TYK2 is a member of the JAK family of tyrosine kinases that is involved in chromosomal translocation-induced fusion proteins found in anaplastic large cell lymphomas (ALCL) that lack rearrangements activating the anaplastic lymphoma kinase (ALK). Here we demonstrate that TYK2 is highly expressed in all cases of human ALCL, and that in a mouse model of NPM-ALK-induced lymphoma, genetic disruption of Tyk2 delays the onset of tumors and prolongs survival of the mice. Lymphomas in this model lacking Tyk2 have reduced STAT1 and STAT3 phosphorylation and reduced expression of Mcl1, a pro-survival member of the BCL2 family. These findings in mice are mirrored in human ALCL cell lines, in which TYK2 is activated by autocrine production of IL-10 and IL-22 and by interaction with specific receptors expressed by the cells. Activated TYK2 leads to STAT1 and STAT3 phosphorylation, activated expression of MCL1 and aberrant ALCL cell survival. Moreover, TYK2 inhibitors are able to induce apoptosis in ALCL cells, regardless of the presence or absence of an ALK-fusion. Thus, TYK2 is a dependency that is required for ALCL cell survival through activation of MCL1 expression. TYK2 represents an attractive drug target due to its essential enzymatic domain, and TYK2-specific inhibitors show promise as novel targeted inhibitors for ALCL.

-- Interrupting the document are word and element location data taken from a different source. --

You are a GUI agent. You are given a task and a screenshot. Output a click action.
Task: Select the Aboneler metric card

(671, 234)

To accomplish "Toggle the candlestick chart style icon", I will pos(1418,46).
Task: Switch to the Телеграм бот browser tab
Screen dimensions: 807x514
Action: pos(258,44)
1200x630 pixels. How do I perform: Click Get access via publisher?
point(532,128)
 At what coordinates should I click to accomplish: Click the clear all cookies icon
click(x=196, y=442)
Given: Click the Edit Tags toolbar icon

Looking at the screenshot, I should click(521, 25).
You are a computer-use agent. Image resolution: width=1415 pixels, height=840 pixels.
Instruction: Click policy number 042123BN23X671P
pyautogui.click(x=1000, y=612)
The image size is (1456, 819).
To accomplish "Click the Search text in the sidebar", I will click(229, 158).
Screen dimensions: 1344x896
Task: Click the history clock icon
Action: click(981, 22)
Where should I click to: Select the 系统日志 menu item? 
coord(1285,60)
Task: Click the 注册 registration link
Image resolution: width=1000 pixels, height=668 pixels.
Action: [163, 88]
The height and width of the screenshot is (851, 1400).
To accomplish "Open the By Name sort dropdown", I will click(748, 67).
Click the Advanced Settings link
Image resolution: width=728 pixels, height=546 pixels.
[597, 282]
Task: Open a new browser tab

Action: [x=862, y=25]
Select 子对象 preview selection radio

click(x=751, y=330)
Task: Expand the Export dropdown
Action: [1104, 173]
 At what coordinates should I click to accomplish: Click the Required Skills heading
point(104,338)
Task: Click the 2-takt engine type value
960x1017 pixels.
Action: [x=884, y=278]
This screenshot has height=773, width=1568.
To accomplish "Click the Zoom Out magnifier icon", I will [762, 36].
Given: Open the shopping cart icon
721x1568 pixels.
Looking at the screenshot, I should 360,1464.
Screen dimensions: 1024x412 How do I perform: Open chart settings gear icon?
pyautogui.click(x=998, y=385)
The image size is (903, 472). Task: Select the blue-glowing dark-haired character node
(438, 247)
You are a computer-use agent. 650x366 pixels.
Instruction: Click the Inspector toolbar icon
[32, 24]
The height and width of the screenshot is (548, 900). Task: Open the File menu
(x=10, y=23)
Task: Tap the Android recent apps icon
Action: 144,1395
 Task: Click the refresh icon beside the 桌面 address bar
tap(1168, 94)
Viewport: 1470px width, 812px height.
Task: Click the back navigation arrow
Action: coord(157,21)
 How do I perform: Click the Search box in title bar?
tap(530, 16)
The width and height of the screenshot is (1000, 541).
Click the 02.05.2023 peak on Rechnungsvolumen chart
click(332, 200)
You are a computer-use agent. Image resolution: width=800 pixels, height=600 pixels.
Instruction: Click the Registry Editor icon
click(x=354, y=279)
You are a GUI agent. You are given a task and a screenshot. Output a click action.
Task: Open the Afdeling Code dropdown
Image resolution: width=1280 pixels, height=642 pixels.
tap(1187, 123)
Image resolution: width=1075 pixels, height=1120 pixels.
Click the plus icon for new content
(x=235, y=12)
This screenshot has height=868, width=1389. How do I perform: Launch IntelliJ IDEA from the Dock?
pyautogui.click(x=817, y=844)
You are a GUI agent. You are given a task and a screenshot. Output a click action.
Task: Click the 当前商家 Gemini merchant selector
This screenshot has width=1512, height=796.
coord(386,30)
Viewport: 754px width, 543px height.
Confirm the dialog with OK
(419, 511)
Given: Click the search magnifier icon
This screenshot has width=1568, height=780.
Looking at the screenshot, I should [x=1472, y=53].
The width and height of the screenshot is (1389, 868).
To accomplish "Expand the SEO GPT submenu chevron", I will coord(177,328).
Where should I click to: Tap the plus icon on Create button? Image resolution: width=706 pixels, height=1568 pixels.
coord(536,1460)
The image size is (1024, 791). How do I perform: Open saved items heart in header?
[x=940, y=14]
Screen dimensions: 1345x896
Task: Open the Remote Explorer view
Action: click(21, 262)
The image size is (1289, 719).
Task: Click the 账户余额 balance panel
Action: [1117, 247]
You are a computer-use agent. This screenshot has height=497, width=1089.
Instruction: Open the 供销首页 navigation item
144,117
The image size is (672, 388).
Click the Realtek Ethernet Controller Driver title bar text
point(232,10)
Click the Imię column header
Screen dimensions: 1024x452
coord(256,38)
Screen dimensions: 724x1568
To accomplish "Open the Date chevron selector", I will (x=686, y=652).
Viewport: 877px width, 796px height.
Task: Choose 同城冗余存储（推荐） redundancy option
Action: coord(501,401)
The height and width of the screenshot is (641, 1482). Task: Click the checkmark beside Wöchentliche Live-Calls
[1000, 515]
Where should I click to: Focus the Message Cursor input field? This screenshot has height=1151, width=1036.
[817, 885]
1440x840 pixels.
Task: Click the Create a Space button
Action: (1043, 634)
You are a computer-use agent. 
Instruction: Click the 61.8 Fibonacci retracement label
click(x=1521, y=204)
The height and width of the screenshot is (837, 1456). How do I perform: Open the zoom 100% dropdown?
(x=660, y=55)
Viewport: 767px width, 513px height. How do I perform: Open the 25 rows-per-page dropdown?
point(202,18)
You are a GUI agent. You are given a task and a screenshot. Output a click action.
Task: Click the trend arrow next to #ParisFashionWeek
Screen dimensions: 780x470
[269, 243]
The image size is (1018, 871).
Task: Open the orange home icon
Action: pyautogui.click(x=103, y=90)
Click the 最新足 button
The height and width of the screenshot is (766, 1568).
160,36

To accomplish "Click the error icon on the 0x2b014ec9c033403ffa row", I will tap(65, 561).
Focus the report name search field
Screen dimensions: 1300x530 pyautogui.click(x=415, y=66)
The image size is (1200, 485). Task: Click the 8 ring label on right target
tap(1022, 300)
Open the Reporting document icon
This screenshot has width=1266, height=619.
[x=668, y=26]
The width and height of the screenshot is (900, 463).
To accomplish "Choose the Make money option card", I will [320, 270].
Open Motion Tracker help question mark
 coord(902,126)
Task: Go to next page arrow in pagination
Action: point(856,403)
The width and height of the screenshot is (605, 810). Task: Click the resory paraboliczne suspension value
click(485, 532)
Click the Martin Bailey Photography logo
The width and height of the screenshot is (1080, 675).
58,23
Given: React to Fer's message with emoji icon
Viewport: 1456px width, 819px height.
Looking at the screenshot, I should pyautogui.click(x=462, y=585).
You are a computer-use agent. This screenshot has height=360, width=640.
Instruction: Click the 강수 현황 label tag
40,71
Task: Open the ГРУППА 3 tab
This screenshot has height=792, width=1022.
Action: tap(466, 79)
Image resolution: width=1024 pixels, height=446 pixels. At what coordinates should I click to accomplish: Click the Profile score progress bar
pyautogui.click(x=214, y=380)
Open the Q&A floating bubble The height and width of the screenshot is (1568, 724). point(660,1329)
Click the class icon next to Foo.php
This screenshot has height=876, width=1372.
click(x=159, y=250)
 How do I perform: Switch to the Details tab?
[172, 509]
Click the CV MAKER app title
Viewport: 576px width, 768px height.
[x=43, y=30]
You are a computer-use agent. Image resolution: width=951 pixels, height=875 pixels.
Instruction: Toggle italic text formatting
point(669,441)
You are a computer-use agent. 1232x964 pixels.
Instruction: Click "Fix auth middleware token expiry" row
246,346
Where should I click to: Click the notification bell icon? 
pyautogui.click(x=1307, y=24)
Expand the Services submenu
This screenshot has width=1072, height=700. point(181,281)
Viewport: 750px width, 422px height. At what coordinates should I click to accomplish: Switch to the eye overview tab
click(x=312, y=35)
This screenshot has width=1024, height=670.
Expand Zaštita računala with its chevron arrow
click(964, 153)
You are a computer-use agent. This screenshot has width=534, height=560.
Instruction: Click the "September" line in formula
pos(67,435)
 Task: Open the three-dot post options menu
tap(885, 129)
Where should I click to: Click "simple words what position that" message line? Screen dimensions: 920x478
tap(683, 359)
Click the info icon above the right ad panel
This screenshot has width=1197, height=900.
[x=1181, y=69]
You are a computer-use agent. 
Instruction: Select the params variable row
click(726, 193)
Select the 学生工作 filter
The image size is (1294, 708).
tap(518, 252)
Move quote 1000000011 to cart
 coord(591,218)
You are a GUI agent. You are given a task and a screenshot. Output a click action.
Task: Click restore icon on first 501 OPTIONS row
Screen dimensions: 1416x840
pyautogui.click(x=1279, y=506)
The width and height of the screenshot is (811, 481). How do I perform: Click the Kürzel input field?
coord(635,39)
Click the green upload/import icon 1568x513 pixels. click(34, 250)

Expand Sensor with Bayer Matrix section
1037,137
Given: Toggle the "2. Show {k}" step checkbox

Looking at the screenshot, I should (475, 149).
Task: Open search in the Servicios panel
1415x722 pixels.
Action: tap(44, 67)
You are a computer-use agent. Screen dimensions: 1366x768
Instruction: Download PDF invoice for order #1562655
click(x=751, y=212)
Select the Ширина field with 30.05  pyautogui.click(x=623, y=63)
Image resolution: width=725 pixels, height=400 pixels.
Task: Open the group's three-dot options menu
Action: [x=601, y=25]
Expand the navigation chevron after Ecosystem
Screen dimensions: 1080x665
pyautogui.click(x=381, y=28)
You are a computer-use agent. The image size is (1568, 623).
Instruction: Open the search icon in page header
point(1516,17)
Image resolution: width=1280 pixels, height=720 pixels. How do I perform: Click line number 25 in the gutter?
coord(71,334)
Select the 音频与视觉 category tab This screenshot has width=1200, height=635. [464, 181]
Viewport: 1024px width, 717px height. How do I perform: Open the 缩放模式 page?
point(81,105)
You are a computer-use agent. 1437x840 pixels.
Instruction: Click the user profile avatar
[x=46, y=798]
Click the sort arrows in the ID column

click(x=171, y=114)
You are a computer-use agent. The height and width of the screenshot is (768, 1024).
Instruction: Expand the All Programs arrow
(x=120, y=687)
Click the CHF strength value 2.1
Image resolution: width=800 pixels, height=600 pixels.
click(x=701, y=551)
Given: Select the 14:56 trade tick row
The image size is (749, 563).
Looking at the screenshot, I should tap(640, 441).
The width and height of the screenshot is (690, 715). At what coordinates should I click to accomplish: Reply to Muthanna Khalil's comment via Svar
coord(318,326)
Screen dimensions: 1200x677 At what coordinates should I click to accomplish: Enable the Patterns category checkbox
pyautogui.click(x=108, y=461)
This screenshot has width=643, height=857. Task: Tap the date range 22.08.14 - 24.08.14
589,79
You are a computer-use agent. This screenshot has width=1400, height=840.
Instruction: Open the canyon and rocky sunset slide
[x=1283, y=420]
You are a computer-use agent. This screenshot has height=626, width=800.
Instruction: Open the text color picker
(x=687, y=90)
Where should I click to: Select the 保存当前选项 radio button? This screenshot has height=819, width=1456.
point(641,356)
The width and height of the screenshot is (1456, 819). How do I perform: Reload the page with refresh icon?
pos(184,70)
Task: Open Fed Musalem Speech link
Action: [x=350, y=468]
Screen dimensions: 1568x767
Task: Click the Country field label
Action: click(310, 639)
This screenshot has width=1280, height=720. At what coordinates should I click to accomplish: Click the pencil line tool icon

The C-Terminal Transactivation Domain of STAT1 Has a Gene-Specific Role in Transactivation and Cofactor Recruitment.

STAT1 has a key role in the regulation of innate and adaptive immunity by inducing transcriptional changes in response to cytokines, such as all types of interferons (IFN). STAT1 exist as two splice isoforms, which differ in regard to the C-terminal transactivation domain (TAD). STAT1ß lacks the C-terminal TAD and has been previously reported to be a weaker transcriptional activator than STAT1α, although this was strongly dependent on the target gene. The mechanism of this context-dependent effects remained unclear. By using macrophages from mice that only express STAT1ß, we investigated the role of the C-terminal TAD during the distinct steps of transcriptional activation of selected target genes in response to IFNγ. We show that the STAT1 C-terminal TAD is absolutely required for the recruitment of RNA polymerase II (Pol II) and for the establishment of active histone marks at the class II major histocompatibility complex transactivator (CIIta) promoter IV, whereas it is dispensable for histone acetylation at the guanylate binding protein 2 (Gbp2) promoter but required for an efficient recruitment of Pol II, which correlated with a strongly reduced, but not absent, transcriptional activity. IFNγ-induced expression of Irf7, which is mediated by STAT1 in complex with STAT2 and IRF9, did not rely on the presence of the C-terminal TAD of STAT1. Moreover, we show for the first time that the STAT1 C-terminal TAD is required for an efficient recruitment of components of the core Mediator complex to the IFN regulatory factor (Irf) 1 and Irf8 promoters, which both harbor an open chromatin state under basal conditions. Our study identified novel functions of the STAT1 C-terminal TAD in transcriptional activation and provides mechanistic explanations for the gene-specific transcriptional activity of STAT1ß.